I’ve always felt a strong connection to this passage. It actually breaks my heart over and over again to think of our Lord being so full of anguish in anticipation of what God was calling Him to do. Yet, He seeks to fulfill the will of His father regardless of what would be easier and more comfortable for Him. How often do I act on my will instead of God’s simply because it is easier?

Probably one of the most difficult parts of this process is discerning what is God’s will. There is so much noise around us that tries to drown out God’s still small voice which whispers in our ears. A lot of that noise is the resonance of our own wants and assumed needs. Though there’s nothing wrong with having dreams and desires, God wants to be included in the pursuit of those. Christ wasn’t shy about asking for the cup to pass Him by. The intimate communication of His yearning came from His being in prayer. It is imperative that we have an open conversation, keeping us connected with the Father throughout the day.

Another challenge of seeking God’s will is how we react when it is revealed to us. I’m finding more and more often that God doesn’t usually think the way I do or respond the way I expect. Nor is it often the way I want. It’s scary to get out of where I’m comfortable or to try something beyond what I think I’m capable of doing.
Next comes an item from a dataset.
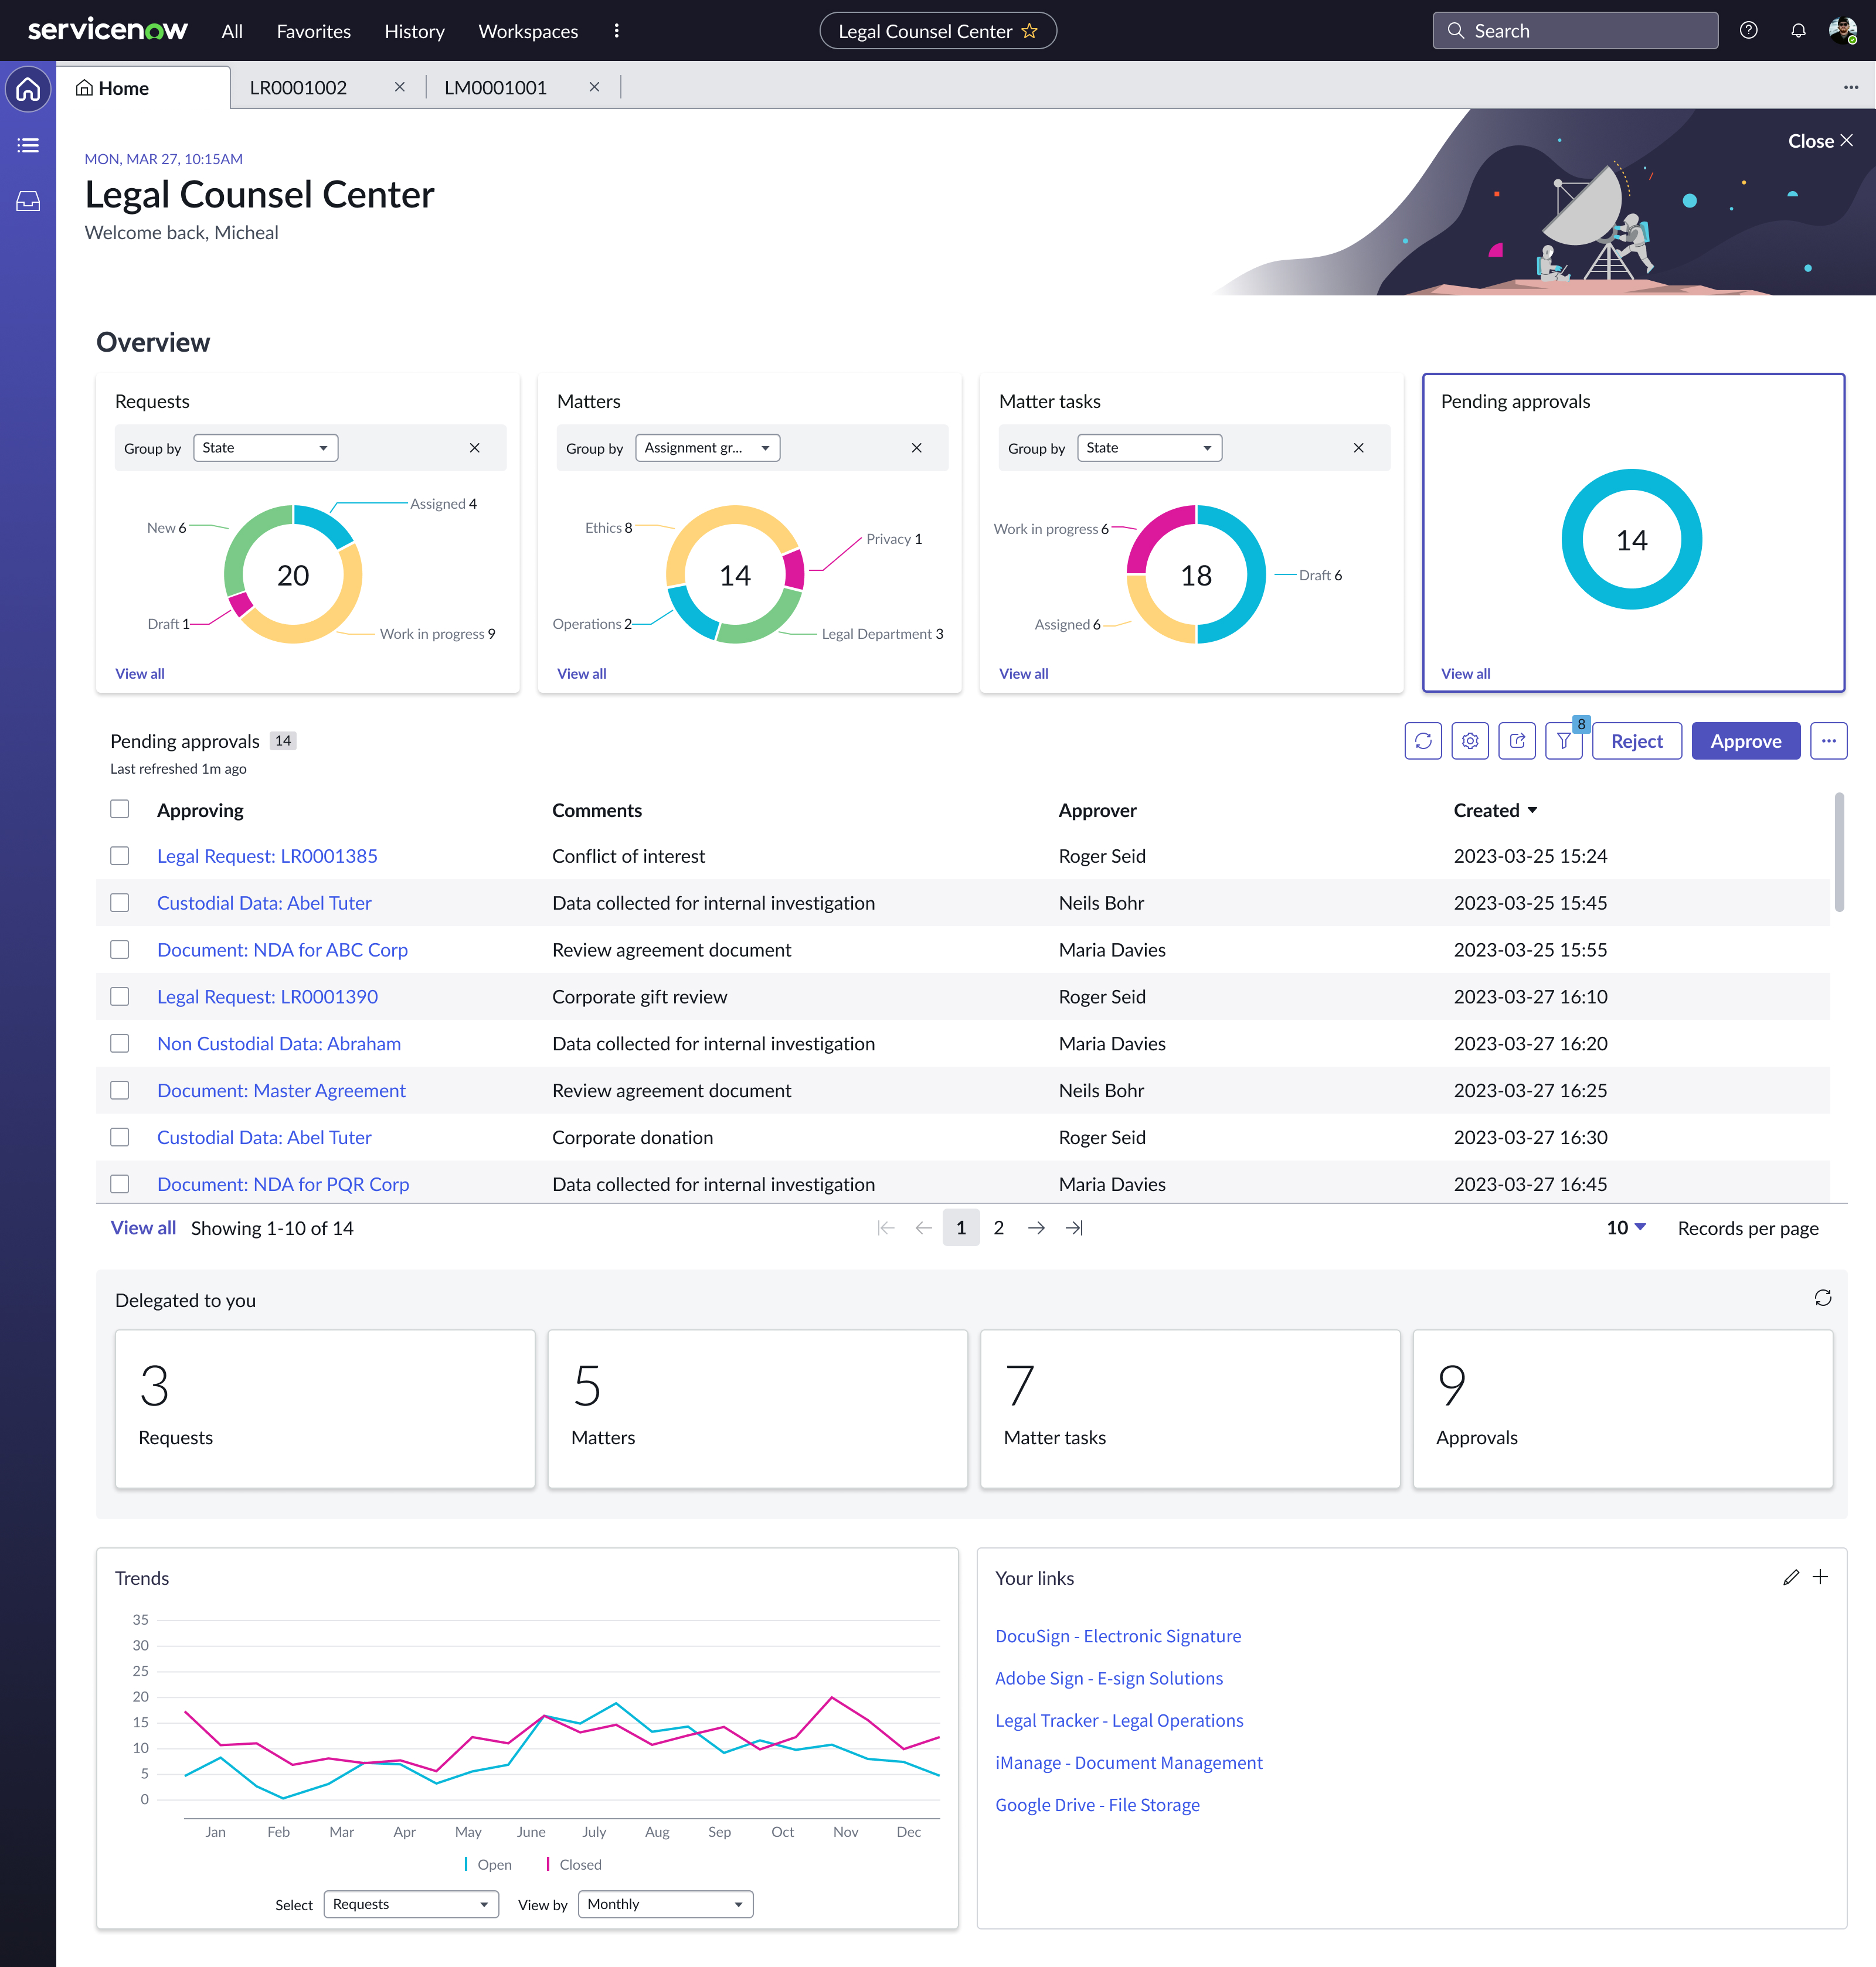This screenshot has height=1967, width=1876.
Task: Toggle the select-all checkbox beside Approving
Action: point(120,809)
God provides us with everything we need to fulfill our callings but too often we make idols out of fear and doubt. Then our biggest failures come when we say, “Why bother?” and don’t even try. We must not inhibit our flight by being content with staying in our cages. God’s plan is so much more elaborate and liberating than the limitations we put on ourselves.

I wish I could say that it’s simple. In a society where people are always looking to develop the next best thing to make every task easy and quick, we seem to be getting used to putting out minimal effort. But God has blessed us with many gifts and abilities, and intends for us to use them.
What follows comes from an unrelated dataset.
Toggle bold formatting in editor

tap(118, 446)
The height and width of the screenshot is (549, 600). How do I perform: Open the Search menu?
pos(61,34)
There is a Christian painter by the name of Ron DiCianni. He was commissioned to paint a mural of the resurrection for the Museum of Biblical Art in Dallas, Texas. The mural is a 12 x 40-foot painting of oil on canvas. After doing extensive research on the resurrection he rented a scissor lift to allow him to reach all of the massive canvas. Then he hired models, costumers, set designers and photographers to help him build the scene that he was to paint. So much work was put into the creation of this life changing piece. When asked about all that went into his mural Mr. DiCianni remarked, “Whatever we as artists put our hand to, ought to be the best for our King. To Him belong the best efforts, time and talent we possess.”

I’m sure that when Mr. DiCianni was asked to paint something so grand in scale he probably said, “You’ve got to be kidding me!” Maybe he didn’t, but that’s usually what I think when I realize what God’s asking of me. Am I good enough? Do I have the ability? How will people respond?

In the end, I need to know that if it is God’s will and God is asking me to do it, God will equip me with the strength and ability to make it happen. I pray that we don’t’ allow challenging situations to discourage us from seeking and executing God’s plan for us. Jesus knew the struggle it would be to follow God’s plan, and He did it anyway; for each of us. Let’s pray for His strength so that we can return the favor.